▸ **Given problem**
Format the rows from the line containing "is (719, 380)." through the line containing "center [1404, 112].", both included, as a Markdown table with the columns Line and Text. Number each row and leave out any blank lines.

════════

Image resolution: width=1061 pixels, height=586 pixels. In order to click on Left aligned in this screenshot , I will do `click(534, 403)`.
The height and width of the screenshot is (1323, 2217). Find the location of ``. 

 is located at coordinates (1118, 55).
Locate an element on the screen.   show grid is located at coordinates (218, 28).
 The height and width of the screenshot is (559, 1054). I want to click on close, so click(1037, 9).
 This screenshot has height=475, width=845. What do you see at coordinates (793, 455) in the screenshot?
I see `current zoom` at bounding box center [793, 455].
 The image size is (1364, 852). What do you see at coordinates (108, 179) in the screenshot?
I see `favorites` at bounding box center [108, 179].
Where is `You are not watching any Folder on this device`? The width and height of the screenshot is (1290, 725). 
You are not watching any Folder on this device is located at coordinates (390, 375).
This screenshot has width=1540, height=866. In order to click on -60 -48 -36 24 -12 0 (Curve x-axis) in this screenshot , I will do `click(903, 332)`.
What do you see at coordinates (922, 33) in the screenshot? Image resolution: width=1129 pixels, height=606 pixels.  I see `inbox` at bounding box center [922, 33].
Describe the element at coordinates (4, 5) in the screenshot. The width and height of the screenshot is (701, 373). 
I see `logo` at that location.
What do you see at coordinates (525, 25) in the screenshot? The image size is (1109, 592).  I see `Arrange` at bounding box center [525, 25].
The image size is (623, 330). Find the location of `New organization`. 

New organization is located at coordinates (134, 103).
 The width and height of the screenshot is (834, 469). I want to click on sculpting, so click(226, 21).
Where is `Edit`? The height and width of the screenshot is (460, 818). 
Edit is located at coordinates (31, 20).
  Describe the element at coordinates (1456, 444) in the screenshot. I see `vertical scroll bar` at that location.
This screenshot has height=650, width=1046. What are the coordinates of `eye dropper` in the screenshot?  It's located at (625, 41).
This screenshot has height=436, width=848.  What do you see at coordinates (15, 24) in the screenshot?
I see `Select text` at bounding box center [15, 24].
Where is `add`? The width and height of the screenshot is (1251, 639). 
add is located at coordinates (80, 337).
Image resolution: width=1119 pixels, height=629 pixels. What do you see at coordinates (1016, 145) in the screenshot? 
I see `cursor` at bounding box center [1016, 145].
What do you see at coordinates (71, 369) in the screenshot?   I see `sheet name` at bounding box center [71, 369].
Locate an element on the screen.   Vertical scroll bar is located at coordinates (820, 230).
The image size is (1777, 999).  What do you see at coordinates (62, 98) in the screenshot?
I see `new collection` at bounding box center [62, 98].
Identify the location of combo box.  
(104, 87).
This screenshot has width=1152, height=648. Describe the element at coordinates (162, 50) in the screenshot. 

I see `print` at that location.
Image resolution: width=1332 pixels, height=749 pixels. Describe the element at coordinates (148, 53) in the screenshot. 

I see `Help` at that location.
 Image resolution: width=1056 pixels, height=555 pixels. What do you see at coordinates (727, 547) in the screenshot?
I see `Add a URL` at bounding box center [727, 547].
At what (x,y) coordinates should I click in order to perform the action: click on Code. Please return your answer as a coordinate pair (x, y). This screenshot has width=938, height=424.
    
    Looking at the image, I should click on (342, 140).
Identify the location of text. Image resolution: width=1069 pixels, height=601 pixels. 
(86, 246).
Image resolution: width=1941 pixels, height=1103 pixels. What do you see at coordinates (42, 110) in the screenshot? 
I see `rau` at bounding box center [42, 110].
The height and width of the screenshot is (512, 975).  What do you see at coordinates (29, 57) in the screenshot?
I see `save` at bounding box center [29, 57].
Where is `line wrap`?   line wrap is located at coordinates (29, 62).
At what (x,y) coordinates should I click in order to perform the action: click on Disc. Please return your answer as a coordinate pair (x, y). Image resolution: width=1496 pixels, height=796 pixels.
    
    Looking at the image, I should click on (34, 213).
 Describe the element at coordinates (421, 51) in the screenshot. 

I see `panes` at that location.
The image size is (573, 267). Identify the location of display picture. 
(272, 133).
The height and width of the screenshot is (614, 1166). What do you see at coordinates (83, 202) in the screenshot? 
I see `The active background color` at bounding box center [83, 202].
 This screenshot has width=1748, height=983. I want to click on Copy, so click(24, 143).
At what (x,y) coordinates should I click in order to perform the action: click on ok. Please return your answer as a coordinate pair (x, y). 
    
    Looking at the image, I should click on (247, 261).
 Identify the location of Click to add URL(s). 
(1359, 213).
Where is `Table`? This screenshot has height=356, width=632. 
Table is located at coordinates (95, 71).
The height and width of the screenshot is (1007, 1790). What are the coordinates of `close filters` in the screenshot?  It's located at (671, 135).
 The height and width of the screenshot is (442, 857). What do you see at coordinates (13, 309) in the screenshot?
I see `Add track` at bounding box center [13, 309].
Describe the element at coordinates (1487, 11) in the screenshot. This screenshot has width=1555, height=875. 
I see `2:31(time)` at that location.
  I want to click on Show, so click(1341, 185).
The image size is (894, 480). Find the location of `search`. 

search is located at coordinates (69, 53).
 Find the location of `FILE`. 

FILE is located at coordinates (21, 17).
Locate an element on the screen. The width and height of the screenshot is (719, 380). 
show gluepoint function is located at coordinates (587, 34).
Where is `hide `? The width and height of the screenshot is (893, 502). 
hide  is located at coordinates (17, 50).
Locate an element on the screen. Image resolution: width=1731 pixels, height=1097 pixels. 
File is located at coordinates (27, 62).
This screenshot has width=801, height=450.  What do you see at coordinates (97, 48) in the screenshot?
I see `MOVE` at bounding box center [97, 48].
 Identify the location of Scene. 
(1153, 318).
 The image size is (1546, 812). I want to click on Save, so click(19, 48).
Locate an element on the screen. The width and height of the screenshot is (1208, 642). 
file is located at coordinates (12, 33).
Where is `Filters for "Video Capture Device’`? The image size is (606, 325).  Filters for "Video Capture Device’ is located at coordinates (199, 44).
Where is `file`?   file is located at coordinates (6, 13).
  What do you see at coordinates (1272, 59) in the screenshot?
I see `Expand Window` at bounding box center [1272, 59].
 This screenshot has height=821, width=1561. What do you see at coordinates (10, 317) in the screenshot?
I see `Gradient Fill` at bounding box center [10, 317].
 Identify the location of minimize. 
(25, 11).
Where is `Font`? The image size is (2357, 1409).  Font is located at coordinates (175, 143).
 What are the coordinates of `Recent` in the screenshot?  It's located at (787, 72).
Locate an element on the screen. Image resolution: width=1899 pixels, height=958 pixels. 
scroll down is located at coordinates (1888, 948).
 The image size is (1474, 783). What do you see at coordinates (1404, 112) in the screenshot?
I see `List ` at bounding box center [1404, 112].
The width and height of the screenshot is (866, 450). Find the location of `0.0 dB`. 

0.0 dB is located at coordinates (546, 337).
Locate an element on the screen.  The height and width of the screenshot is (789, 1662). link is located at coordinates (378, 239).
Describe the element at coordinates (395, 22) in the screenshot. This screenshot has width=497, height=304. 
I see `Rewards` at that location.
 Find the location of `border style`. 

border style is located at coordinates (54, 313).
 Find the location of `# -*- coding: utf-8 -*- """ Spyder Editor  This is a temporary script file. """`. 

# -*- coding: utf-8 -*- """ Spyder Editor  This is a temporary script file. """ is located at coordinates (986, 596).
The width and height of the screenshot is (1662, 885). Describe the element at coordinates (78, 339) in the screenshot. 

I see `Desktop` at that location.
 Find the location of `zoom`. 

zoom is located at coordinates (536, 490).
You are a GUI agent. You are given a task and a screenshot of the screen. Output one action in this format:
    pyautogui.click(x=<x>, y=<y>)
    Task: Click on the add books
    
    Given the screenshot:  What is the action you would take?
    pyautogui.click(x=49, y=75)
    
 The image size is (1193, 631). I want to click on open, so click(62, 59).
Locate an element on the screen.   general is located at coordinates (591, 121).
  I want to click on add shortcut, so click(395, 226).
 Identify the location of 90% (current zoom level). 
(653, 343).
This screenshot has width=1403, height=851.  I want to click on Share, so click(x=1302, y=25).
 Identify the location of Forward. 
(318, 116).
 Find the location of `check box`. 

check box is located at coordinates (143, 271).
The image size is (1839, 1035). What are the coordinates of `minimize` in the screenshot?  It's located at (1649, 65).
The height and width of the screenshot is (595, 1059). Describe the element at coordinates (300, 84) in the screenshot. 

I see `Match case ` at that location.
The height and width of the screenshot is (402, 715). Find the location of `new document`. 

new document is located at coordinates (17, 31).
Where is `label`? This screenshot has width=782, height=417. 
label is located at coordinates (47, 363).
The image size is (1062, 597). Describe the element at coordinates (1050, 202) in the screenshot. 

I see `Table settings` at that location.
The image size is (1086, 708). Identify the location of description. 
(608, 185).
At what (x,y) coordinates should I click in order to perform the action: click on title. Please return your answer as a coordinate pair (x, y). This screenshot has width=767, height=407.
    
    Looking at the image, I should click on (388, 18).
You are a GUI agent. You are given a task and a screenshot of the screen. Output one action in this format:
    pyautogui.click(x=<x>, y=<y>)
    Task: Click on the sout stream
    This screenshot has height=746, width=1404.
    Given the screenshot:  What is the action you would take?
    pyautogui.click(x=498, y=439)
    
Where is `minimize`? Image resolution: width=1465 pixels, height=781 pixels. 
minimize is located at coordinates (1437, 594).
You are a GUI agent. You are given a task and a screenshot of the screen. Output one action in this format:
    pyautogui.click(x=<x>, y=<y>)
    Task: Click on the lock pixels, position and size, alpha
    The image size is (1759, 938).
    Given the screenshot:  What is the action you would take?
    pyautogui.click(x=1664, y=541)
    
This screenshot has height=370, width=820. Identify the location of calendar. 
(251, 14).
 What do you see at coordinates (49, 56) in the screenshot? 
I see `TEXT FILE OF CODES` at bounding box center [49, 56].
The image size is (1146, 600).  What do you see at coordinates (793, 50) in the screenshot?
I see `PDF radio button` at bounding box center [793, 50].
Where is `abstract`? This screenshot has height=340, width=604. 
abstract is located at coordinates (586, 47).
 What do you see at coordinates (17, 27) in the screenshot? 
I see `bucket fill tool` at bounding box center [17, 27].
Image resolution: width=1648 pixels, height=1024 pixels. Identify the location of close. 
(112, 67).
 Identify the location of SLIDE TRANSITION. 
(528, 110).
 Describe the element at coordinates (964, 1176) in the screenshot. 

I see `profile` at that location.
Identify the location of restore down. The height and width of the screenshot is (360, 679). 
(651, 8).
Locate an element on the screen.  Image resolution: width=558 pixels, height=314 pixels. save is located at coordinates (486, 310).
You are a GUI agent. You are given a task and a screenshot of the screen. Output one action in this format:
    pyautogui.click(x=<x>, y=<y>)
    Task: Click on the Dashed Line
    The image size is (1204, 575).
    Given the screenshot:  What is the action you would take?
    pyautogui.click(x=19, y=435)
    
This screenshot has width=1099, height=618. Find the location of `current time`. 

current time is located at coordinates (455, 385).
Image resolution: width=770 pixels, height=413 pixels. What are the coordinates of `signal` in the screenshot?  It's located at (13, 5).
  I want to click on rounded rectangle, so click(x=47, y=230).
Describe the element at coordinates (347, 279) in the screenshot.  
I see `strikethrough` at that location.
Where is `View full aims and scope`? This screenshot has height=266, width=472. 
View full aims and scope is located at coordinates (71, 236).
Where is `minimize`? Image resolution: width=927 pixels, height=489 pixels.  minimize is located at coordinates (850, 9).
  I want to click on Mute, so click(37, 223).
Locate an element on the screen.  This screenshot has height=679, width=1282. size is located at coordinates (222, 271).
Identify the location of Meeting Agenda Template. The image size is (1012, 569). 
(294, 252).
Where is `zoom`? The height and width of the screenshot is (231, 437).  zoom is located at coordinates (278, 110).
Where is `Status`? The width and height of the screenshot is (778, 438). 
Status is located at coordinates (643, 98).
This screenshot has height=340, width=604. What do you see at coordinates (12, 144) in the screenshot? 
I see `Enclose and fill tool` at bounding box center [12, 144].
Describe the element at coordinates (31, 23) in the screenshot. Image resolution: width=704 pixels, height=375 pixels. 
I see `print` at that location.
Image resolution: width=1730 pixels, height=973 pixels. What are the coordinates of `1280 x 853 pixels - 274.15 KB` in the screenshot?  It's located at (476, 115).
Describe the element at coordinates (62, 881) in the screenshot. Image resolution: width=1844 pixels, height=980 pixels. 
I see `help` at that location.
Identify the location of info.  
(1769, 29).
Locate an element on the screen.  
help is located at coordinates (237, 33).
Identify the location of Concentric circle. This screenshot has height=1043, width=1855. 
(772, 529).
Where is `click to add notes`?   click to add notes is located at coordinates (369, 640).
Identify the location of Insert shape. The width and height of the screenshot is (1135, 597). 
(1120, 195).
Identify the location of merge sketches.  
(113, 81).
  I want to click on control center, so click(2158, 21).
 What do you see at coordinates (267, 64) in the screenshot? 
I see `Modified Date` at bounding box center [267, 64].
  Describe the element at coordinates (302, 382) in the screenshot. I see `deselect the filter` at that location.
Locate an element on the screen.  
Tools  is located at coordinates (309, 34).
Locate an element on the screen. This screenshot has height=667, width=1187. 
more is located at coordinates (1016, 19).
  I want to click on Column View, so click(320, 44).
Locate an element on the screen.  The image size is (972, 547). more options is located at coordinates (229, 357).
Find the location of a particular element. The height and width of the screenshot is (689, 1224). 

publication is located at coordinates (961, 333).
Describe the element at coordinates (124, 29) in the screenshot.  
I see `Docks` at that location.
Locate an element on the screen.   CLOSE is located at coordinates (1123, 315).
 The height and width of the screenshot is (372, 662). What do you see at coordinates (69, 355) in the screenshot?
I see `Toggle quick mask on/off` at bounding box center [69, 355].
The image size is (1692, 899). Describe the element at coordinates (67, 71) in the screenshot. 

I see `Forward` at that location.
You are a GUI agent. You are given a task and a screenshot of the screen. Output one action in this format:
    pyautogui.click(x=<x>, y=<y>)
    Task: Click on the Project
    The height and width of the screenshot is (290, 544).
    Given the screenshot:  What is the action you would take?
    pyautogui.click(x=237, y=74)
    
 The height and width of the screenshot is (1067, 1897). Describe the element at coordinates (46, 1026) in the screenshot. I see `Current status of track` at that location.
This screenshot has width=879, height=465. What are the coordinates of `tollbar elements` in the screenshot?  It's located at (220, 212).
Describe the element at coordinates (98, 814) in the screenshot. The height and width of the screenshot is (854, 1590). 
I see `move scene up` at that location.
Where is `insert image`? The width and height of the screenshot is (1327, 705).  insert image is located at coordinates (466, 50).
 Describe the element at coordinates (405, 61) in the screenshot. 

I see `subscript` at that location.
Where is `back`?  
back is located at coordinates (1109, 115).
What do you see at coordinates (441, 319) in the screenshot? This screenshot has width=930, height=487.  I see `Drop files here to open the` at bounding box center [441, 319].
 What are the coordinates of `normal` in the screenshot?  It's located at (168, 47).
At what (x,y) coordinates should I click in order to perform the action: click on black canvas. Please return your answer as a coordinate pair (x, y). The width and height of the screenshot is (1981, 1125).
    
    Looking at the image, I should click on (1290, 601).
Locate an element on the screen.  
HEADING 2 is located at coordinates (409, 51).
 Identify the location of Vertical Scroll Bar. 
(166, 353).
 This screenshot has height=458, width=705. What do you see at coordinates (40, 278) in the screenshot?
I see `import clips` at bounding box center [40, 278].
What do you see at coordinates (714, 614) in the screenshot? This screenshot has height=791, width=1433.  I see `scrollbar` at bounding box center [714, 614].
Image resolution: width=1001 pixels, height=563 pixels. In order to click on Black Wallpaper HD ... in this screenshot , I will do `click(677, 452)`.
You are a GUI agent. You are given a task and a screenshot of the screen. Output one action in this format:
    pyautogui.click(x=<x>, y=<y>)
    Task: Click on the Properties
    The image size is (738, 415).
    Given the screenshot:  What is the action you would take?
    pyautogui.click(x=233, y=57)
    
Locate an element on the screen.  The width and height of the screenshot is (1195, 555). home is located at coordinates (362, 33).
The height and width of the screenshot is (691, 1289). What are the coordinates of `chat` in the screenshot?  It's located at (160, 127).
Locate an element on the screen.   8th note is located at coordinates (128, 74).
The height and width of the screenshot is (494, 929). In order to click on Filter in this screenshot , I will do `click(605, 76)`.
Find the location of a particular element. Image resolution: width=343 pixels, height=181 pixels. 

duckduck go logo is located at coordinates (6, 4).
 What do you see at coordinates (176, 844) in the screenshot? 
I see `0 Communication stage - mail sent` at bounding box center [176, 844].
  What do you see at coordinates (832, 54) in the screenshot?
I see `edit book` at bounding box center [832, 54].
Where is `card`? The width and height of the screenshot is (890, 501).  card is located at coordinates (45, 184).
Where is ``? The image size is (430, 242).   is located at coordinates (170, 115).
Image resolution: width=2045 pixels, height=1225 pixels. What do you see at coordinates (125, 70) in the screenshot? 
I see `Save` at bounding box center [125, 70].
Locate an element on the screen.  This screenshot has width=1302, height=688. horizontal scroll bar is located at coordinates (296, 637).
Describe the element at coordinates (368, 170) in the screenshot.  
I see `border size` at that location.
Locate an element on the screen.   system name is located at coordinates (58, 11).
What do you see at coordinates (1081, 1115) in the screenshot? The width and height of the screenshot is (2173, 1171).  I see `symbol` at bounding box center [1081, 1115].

════════

▸ **Written response**
| Line | Text |
|---|---|
| 1 | Locate an element on the screen. The width and height of the screenshot is (719, 380).  |
| 2 | show gluepoint function is located at coordinates (587, 34). |
| 3 | Where is `hide `? The width and height of the screenshot is (893, 502).  |
| 4 | hide  is located at coordinates (17, 50). |
| 5 | Locate an element on the screen. Image resolution: width=1731 pixels, height=1097 pixels.  |
| 6 | File is located at coordinates (27, 62). |
| 7 | This screenshot has width=801, height=450.  What do you see at coordinates (97, 48) in the screenshot? |
| 8 | I see `MOVE` at bounding box center [97, 48]. |
| 9 |  Identify the location of Scene.  |
| 10 | (1153, 318). |
| 11 |  The image size is (1546, 812). I want to click on Save, so click(19, 48). |
| 12 | Locate an element on the screen. The width and height of the screenshot is (1208, 642).  |
| 13 | file is located at coordinates (12, 33). |
| 14 | Where is `Filters for "Video Capture Device’`? The image size is (606, 325).  Filters for "Video Capture Device’ is located at coordinates (199, 44). |
| 15 | Where is `file`?   file is located at coordinates (6, 13). |
| 16 |   What do you see at coordinates (1272, 59) in the screenshot? |
| 17 | I see `Expand Window` at bounding box center [1272, 59]. |
| 18 |  This screenshot has height=821, width=1561. What do you see at coordinates (10, 317) in the screenshot? |
| 19 | I see `Gradient Fill` at bounding box center [10, 317]. |
| 20 |  Identify the location of minimize.  |
| 21 | (25, 11). |
| 22 | Where is `Font`? The image size is (2357, 1409).  Font is located at coordinates (175, 143). |
| 23 |  What are the coordinates of `Recent` in the screenshot?  It's located at (787, 72). |
| 24 | Locate an element on the screen. Image resolution: width=1899 pixels, height=958 pixels.  |
| 25 | scroll down is located at coordinates (1888, 948). |
| 26 |  The image size is (1474, 783). What do you see at coordinates (1404, 112) in the screenshot? |
| 27 | I see `List ` at bounding box center [1404, 112]. |